Stored data:
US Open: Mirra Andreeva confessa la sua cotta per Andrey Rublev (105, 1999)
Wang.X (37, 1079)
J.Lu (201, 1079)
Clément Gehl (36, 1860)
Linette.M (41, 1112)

◆ **Exercise objective**
Set down the records above once more, exactly as they stand.

◆ **Answer to the problem**
US Open: Mirra Andreeva confessa la sua cotta per Andrey Rublev (105, 1999)
Wang.X (37, 1079)
J.Lu (201, 1079)
Clément Gehl (36, 1860)
Linette.M (41, 1112)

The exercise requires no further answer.